The reason fish smuggling is of such interest to the authorities is that fish have disappeared. Vanished. Even though the seas have risen enough to engulf the entirety of Britain, there is not so much as a minnow to be found. The only fish meat that remains exists in tins, which are traded on the black market and are of increasing scientific interest. Tuna – particularly yellow and bluefin – is top of the most wanted list.
There have been several recent plays that deal with climate change in both a direct and indirect way. Many are very heavy-handed in their treatment of the subject, and often suffer for it. In contrast, Horn manages to bring levity to the issue, and his play resonates all the greater for it.

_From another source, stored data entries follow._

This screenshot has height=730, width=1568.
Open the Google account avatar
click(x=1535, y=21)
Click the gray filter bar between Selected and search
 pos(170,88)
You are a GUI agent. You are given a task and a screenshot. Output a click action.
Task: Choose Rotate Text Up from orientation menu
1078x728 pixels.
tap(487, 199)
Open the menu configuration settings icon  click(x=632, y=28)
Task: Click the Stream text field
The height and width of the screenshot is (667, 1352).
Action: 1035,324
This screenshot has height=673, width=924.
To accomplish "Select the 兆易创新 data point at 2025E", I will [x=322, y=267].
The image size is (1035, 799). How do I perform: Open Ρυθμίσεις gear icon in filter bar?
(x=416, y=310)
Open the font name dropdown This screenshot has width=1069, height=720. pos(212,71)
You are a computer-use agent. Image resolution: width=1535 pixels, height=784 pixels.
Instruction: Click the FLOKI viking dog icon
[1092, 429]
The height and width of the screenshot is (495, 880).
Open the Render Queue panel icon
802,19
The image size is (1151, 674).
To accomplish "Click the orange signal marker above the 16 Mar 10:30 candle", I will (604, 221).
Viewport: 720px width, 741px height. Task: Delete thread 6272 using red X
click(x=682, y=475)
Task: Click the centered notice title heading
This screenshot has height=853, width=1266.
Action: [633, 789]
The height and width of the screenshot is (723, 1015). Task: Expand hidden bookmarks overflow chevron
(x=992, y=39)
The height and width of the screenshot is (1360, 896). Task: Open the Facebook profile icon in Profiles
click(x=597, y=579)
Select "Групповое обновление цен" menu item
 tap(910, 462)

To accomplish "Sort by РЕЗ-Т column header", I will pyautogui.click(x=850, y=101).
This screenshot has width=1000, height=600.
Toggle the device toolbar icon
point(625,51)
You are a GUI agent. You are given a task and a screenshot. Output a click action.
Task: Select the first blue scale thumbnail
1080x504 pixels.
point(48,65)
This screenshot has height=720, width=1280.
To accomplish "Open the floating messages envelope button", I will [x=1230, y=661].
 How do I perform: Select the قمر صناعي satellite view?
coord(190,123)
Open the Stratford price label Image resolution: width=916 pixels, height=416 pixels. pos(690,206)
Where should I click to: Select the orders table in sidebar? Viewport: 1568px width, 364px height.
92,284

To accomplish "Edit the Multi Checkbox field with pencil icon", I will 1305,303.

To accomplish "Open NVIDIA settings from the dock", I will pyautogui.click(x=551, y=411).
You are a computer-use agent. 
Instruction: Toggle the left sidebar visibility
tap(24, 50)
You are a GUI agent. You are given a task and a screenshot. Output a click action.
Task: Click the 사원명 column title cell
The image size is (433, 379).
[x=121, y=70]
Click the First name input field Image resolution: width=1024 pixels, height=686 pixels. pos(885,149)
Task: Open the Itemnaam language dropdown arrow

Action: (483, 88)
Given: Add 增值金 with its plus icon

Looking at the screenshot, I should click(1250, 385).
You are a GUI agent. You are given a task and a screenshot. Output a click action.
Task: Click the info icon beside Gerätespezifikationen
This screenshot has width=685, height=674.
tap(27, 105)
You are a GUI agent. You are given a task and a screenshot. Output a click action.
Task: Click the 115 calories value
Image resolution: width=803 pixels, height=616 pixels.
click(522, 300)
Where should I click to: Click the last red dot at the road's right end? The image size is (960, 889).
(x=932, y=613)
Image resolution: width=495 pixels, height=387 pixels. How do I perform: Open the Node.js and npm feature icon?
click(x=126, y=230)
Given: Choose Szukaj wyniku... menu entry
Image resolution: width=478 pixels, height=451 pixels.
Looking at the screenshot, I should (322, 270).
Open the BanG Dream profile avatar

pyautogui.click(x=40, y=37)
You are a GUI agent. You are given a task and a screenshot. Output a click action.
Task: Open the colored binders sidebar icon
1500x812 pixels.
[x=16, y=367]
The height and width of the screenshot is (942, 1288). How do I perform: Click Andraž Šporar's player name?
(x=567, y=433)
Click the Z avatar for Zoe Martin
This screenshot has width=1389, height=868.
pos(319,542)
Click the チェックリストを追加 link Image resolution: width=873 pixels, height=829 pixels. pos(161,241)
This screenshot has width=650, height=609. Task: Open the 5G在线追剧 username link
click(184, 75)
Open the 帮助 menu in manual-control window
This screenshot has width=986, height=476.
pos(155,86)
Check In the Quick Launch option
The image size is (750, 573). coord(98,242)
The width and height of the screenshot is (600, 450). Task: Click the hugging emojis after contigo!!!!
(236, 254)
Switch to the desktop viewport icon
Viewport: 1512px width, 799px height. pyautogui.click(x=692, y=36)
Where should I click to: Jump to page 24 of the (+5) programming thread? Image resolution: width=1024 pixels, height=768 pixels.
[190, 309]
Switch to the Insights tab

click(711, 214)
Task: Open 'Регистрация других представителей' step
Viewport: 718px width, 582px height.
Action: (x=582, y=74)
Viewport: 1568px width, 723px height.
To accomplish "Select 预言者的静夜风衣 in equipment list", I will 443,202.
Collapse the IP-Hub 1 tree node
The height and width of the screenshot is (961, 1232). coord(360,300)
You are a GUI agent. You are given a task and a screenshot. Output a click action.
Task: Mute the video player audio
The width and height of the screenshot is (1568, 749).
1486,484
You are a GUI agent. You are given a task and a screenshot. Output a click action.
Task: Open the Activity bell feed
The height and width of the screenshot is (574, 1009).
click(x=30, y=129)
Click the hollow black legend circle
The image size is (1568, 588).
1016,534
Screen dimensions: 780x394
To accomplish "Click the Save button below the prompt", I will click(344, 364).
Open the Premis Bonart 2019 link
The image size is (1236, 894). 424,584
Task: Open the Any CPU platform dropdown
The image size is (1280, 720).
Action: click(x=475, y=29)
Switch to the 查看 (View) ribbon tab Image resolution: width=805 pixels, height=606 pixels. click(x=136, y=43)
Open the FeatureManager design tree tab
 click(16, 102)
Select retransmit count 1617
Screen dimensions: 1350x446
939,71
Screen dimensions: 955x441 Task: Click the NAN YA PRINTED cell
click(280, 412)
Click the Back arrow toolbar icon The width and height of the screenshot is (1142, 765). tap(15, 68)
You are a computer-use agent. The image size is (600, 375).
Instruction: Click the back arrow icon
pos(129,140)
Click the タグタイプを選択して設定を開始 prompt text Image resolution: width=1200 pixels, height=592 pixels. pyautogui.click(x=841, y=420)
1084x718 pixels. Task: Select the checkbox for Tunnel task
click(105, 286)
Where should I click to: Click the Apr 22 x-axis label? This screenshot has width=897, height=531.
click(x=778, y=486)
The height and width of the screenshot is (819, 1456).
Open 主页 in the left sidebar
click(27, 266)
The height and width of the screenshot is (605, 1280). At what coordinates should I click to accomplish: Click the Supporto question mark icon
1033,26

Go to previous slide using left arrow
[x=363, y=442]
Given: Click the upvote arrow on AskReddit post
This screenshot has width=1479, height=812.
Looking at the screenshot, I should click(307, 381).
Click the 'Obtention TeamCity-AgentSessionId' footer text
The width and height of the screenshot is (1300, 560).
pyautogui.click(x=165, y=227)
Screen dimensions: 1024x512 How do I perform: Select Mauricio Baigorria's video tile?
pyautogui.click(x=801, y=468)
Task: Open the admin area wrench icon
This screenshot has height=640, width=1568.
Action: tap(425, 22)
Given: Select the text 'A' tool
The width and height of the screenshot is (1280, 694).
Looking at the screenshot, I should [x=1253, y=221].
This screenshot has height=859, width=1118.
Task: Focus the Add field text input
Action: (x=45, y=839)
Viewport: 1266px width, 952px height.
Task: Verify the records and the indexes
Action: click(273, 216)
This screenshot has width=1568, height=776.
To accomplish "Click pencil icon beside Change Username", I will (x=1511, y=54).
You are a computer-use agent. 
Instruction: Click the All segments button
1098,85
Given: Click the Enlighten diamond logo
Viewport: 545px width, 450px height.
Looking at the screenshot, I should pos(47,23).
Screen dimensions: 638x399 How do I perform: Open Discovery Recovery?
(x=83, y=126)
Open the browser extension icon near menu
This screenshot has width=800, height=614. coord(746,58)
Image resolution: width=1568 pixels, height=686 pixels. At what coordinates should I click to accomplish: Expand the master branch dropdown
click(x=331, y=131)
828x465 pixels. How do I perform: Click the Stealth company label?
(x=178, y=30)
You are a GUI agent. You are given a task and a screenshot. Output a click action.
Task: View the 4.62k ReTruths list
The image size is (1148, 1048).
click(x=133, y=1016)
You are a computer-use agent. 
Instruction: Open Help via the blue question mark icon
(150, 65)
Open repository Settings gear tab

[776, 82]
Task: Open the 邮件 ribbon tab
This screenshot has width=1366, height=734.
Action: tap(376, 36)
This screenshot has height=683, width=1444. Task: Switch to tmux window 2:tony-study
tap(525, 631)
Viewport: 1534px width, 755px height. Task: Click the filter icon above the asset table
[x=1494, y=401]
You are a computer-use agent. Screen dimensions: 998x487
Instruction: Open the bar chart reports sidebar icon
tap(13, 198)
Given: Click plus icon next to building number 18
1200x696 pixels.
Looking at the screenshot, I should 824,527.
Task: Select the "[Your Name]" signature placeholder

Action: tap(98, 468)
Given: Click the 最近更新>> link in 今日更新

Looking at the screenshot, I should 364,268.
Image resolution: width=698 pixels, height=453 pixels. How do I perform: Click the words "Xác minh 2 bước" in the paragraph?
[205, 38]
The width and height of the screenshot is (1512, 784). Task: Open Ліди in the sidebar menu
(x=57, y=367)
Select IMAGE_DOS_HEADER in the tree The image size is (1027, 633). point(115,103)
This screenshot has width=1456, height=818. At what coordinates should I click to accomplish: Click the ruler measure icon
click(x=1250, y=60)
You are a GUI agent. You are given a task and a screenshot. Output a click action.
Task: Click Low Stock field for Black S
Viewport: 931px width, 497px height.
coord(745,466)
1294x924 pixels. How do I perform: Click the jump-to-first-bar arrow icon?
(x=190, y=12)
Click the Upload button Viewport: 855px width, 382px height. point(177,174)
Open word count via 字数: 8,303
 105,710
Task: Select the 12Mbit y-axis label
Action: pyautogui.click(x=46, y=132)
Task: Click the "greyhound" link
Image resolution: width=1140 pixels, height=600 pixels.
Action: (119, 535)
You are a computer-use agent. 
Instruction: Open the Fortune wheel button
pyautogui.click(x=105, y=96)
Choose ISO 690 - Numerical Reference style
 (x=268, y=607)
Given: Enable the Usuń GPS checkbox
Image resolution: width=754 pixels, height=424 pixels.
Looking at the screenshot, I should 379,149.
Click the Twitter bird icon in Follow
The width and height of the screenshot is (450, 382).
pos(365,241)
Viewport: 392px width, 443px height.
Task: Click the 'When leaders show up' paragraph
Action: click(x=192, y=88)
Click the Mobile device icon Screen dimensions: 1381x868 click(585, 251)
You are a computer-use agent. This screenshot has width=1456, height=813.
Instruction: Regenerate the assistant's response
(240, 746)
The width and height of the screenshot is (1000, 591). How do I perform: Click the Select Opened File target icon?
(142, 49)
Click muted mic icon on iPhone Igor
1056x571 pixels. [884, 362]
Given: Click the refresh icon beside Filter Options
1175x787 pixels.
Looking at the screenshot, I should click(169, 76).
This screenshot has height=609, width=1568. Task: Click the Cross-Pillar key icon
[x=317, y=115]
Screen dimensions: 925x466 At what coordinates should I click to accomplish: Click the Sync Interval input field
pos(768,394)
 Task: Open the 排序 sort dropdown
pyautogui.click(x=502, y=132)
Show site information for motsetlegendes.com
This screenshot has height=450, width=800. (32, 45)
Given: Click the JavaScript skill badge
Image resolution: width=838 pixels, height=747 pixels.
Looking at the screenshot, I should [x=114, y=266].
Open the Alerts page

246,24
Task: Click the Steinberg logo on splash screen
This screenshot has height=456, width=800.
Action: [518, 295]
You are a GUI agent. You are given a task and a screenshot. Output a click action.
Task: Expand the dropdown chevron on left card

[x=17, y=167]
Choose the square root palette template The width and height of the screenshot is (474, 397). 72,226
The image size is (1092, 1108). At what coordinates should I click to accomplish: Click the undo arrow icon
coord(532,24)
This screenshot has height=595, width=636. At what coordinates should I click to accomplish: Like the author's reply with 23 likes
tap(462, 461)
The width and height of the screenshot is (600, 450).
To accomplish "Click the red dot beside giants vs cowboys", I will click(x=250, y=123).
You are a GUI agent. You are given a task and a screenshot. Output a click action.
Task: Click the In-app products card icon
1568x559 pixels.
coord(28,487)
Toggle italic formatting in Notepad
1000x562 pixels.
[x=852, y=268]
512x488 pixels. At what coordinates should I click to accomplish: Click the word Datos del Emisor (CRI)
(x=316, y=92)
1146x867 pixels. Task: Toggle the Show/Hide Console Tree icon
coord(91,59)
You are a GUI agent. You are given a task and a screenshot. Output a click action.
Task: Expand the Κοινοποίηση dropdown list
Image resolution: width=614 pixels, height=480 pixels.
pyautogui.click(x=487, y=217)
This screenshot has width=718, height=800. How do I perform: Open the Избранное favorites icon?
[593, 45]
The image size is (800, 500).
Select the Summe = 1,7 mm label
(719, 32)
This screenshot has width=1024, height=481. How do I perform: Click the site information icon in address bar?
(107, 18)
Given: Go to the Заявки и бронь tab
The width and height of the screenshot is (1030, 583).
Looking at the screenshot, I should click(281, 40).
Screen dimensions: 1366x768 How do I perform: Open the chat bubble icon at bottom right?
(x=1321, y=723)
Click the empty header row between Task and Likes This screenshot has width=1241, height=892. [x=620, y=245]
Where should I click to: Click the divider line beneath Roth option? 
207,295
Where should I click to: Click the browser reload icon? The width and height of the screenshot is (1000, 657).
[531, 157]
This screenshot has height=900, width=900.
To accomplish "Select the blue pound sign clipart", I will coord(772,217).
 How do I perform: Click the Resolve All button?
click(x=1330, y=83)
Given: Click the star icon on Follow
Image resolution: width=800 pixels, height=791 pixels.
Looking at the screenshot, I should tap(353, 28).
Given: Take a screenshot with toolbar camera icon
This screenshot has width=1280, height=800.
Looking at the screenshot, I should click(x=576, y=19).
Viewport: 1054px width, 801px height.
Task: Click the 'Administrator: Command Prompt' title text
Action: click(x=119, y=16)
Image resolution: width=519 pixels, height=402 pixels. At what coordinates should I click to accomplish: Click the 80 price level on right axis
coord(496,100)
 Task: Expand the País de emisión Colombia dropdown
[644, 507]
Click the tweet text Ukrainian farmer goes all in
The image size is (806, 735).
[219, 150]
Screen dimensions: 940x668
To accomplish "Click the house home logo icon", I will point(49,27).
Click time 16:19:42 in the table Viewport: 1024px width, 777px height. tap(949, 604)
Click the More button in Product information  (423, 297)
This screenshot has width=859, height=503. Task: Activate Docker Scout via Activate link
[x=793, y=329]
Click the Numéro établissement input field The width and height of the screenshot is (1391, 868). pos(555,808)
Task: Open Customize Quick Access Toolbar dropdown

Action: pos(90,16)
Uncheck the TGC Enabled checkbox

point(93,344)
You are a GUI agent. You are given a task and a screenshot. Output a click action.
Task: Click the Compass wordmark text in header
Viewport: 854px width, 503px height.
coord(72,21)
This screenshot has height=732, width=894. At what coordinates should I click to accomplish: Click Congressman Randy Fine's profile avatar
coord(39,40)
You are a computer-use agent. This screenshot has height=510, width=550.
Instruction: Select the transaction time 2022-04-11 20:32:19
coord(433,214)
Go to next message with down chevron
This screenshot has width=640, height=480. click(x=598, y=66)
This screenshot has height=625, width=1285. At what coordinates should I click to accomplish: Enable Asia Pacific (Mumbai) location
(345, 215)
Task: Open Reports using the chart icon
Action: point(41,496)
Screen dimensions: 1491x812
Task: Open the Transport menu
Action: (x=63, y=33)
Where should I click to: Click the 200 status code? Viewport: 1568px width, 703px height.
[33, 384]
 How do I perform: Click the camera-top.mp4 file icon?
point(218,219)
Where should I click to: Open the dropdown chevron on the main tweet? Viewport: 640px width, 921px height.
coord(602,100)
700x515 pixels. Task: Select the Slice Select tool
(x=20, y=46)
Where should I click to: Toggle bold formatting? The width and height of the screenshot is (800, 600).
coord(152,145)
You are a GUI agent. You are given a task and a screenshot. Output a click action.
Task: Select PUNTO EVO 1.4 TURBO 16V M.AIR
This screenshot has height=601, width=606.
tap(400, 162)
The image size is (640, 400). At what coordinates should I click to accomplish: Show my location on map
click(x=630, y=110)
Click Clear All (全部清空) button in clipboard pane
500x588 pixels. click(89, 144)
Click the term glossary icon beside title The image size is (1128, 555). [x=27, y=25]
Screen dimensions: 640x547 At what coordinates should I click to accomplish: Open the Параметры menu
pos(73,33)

It helps that Ed Madden's tidy production allows Horn's skilful wordplay to take centre stage. Played in traverse on Anisha Fields' nicely austere set, the exchanges between Calintini, the smuggler, and the three-strong committee feels like sport. Barbs are exchanged, some shouted, others whispered into microphones, as these climate survivors try to make sense of the wreckage they've inherited. There is a Pinter-esque absurdism. The committee often use the words "let the record show" as a veiled threat, while acting deeply unprofessionally.
The wise head in the room is, naturally, Calintini, and Joshua James gives a powerhouse performance. He captures a sense of the anarchic outsider whilst viscerally displaying the pain he feels at the brutal killing of his brother; he retches over the desk describing its gruesome details. On the other side of the carpet, Nancy Crane, Nicholas Day and Beruce Khan make a comic triple act of a committee. Day is the blundering veteran, recalling his fading memories of the taste of fish, Crane the no-nonsense chair desperate for answers, and Khan a kind of stuffed-shirted middleman.
Ultimately their futile attempts to pin down Calintini feel representative of the efforts of state machinery to deal with the climate crisis. Countless enquiries are held in countless committee rooms, but where do they lead? Yellowfin manages to find the balance of being both urgent and genuinely entertaining.
At 100 minutes straight through, it is perhaps a notch overlong. But the climactic moments are superbly well constructed, leading to a delicious denouement. I guarantee you'll never look at a tin of tuna in quite the same way.